#### AIM OF THE TASK
Give again, exactly as written, each line of the material below starting at the line that contains "Search (48, 1522)" and ending at the line that contains "Return Policy (73, 1689)". Both ends count, and no other line does.

#### SOURCE MATERIAL
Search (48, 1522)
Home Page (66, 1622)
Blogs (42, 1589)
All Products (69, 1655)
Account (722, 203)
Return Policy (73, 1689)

==

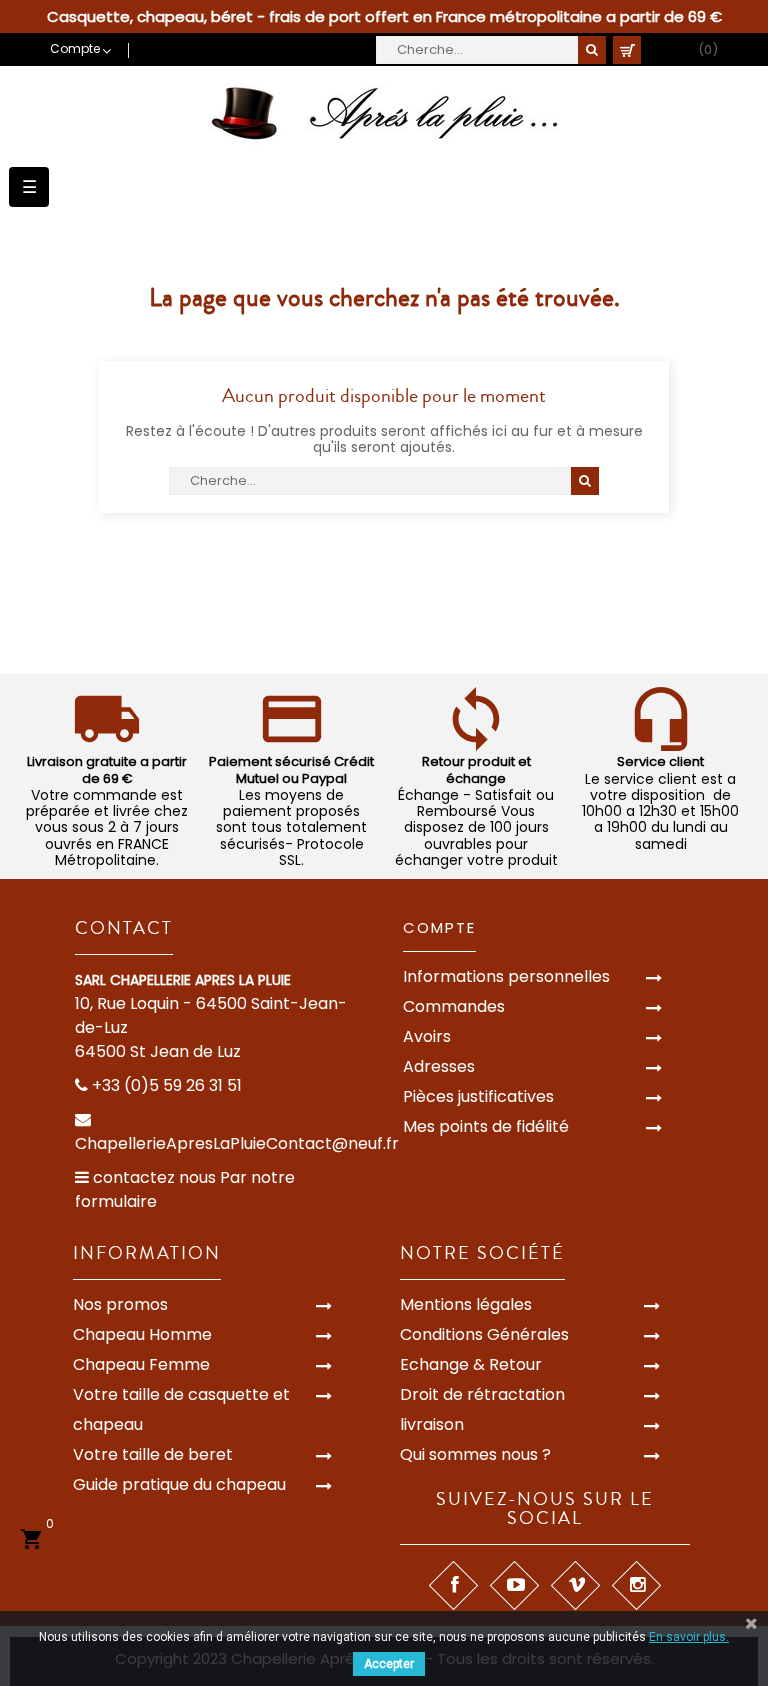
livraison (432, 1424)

#### SOLUTION
Search (48, 1522)
Home Page (66, 1622)
Blogs (42, 1589)
All Products (69, 1655)
Account (722, 203)
Return Policy (73, 1689)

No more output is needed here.